2. La nueva fase postconciliar a partir de los ochenta
La elección de Juan Pablo I y su muerte, temprana y en polémicas circunstancias, agravaron, todavía más, la confusión e incertidumbre en la Iglesia. La elección de Juan Pablo II (1978-2005) marcó una nueva etapa postconciliar, de la que todavía estamos viviendo. Ha sido uno de los papados más largos de la historia, marcado por una rectificación del rumbo postconciliar y una toma de control, que cristalizó simbólicamente en el sínodo de 1985, a los veinte años del Vaticano II. La inmediatez y perdurabilidad de su influencia hacen casi imposible una evaluación global con pretensiones de objetividad, sobre todo en el marco de unas pocas páginas. Además, todos hemos sido protagonistas de este periodo, hemos jugado algún papel en él y tomado decisiones que comprometen nuestro juicio, que no puede ser neutral y desinteresado. Con estas premisas, se pueden indicar algunos puntos claves de esta fase.No hay duda sobre la toma de control por parte de la curia romana, la potenciación de las corrientes tradicionalistas y la irrupción de nuevos movimientos que desplazaban a las teologías, grupos y protagonistas anteriores. El primer paso fue la reforma del episcopado tomando distancia de la línea de nombramientos de los papados anteriores. El control de los obispos y de los teólogos, los agentes creadores del Vaticano II, ha sido un objetivo primordial. Fue cada vez mayor el control de los nuncios y de las Congregaciones romanas sobre los obispos. Se incrementaron así los conflictos eclesiales, a veces por el talante autoritario de los obispos impuestos por Roma, a costa de tradiciones, costumbres y derechos centenarios de las iglesias locales.

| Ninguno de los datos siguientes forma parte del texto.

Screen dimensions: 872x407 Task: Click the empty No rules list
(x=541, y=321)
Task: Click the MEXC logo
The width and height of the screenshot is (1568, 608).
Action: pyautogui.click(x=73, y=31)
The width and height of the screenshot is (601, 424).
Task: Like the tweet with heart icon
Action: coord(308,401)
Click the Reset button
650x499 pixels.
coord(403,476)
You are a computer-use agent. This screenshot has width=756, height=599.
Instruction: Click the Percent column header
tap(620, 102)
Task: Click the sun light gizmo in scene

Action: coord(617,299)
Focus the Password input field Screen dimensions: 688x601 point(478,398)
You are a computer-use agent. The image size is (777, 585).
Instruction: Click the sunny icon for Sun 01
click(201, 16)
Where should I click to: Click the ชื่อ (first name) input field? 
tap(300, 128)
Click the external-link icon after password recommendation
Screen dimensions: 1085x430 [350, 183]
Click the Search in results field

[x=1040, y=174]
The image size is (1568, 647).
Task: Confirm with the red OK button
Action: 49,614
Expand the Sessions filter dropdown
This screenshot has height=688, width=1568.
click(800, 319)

En América Latina se nombraron obispos conservadores para la dirección del CELAM y para suceder a personalidades comprometidas, y se multiplicaron los obispos auxiliares y las divisiones de las diócesis de obispos avanzados. Los conflictos con la CLAR y con las órdenes religiosas también se prodigaron. La rapidez con que se sustituía a obispos considerados avanzados y la permanencia de los obispos “seguros” en sus sedes, más allá de los setenta y cinco años, ha sido otro de los procedimientos utilizados para transformar globalmente el episcopado.